Mais si le penseur résiste, l’homme souffre. Réfugié à Dinard avec sa femme, inquiet pour ses enfants mobilisés et sa fille enceinte, Valéry révèle une immense vulnérabilité dans ses lettres. Certaines sont d’une humanité poignante, comme ce mot d’Agathe, laissé au crayon sur une table, l’implorant de la rejoindre.

La dernière muse : Jeanne Loviton, passion et désillusion

À partir de 1938, Jeanne Loviton, éditrice et écrivaine sous le nom de Jean Voilier, devient la muse de Valéry. Leur relation, passionnée et tourmentée, insuffle à l’auteur une énergie créatrice inattendue. Il lui adresse poèmes érotiques et lettres brûlantes, aujourd’hui réunis sous le titre Corona. Comme « un coup de hache », vivra-t-il leur rupture en 1945, lorsque Jeanne épousera Jean Denoël, éditeur compromis dans la Collaboration.

Cette blessure s’ajoute à la maladie. Affaibli, Valéry s’éteint le 20 juillet 1945, quelques semaines après avoir vu la France libérée.

Un engagement esthétique et intellectuel jusqu’au bout

Dans ses dernières années, Valéry mêle texte et image avec une intensité rare. Il illustre ses propres ouvrages, Mélange (1939), L’Album de Monsieur Teste (réédité en 1945 avec ses eaux-fortes) et traduit les Bucoliques de Virgile dans une démarche où la fidélité au texte rencontre une recherche de beauté formelle.

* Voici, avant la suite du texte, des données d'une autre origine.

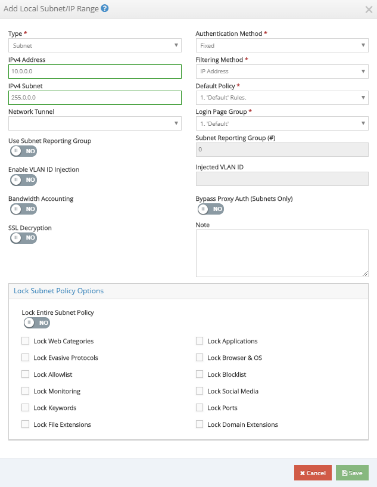377x487 pixels.
Task: Click into the IPv4 Address field
Action: pyautogui.click(x=95, y=71)
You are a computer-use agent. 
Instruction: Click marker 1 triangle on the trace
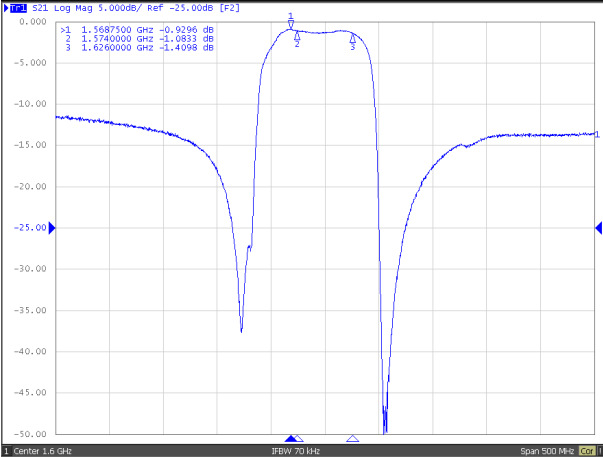[291, 24]
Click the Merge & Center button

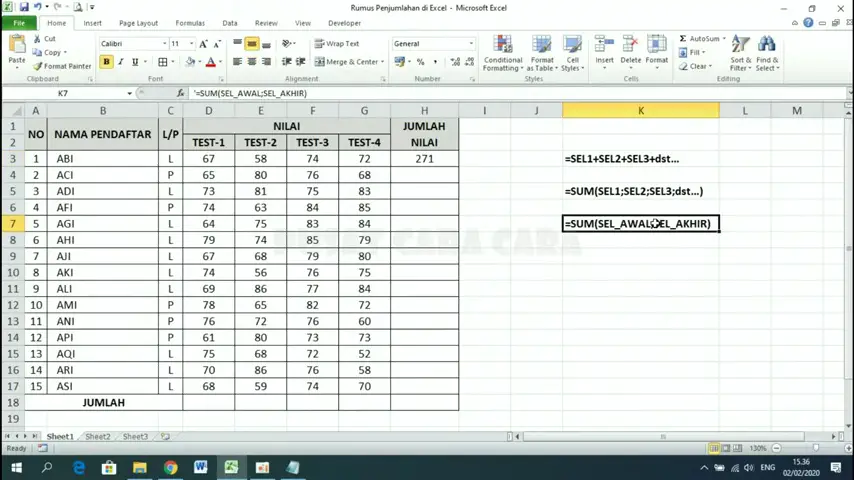347,62
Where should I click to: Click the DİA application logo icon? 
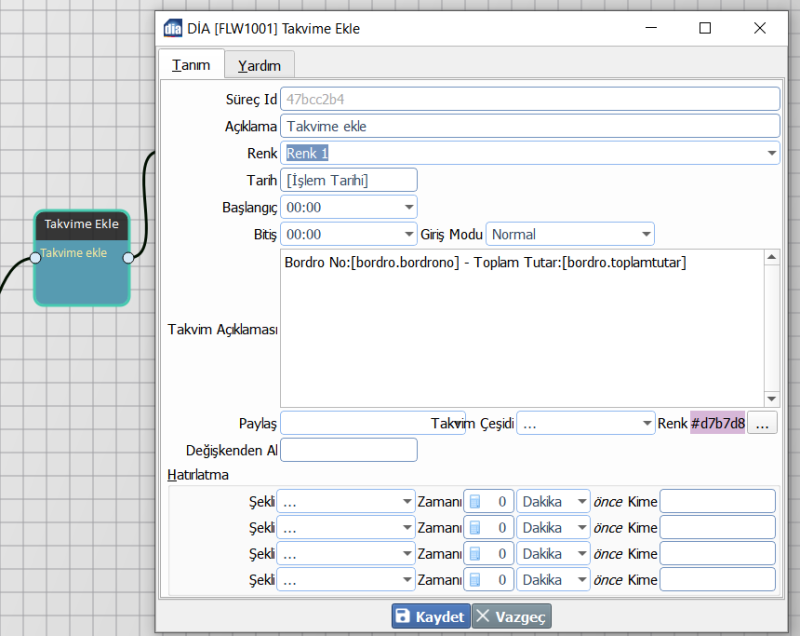[x=173, y=29]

Sa pièce inachevée, Mon Faust, entamée dans un élan quasi fiévreux, révèle un homme qui doute, qui interroge l’obsession de l’esprit au détriment de l’amour. L’exposition dévoile des épreuves rares, des dessins, et ce projet habité par une tension intérieure entre idéal intellectuel et réalité émotionnelle.

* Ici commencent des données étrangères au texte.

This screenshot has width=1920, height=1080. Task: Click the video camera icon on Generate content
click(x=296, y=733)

Respirer à nouveau : Valéry et la Libération

L’un des documents les plus émouvants présentés dans l’exposition est une lettre adressée à sa fille Agathe en août 1944, dans laquelle Valéry raconte la Libération de Paris. Ce moment fait naître deux textes puissants : Respirer (publié dans Le Figaro) et Un rien d’événement, témoins d’un espoir retrouvé. « La vie ne chante plus », avait-il écrit en 1939. En 1944, il écrivait enfin : « Respirer ».

Un hommage national, un héritage vivant

Le 27 juillet 1945, Paul Valéry reçoit un hommage national. Son cercueil, exposé à Paris sur l’esplanade du Trocadéro, est salué par le général de Gaulle, des ministres, des académiciens et des soldats. Il est ensuite inhumé dans sa ville natale Sète, au cimetière marin, lieu qu’il avait lui-même célébré dans l’un de ses poèmes les plus célèbres.

Le musée présente des documents inédits : discours officiels, plan du cortège funèbre, lettres bouleversantes. L’exposition montre à quel point Valéry, souvent figé dans une image d’académicien austère, était aussi un homme vibrant, inquiet, aimant, passionné.

Un parcours sensible et savamment orchestré

Conçue par Stéphane Tarroux, directeur du musée Paul Valéry, l’exposition propose une mise en scène immersive : extraits sonores, correspondances manuscrites, vidéos inédites, ouvrages rares. Pour la première fois, certaines pièces, comme les gravures de L’Album de Monsieur Teste ou la traduction illustrée des Bucoliques, sont montrées au public après des décennies d’oubli. « Nous voulions faire entendre toutes les voix de Valéry », explique le directeur, « l’homme public et le père inquiet, le poète amoureux et l’intellectuel engagé. »

 Infos pratiques

- Exposition jusqu’au 11 octobre 2025

- Musée Paul Valéry – 148 rue François Desnoyer, Sète

Paul Valéry, au crépuscule, est bien plus qu’une exposition biographique. C’est un hommage à la lumière d’un homme restée intacte au cœur de la nuit, une plongée dans les derniers feux d’un esprit libre et profondément humain.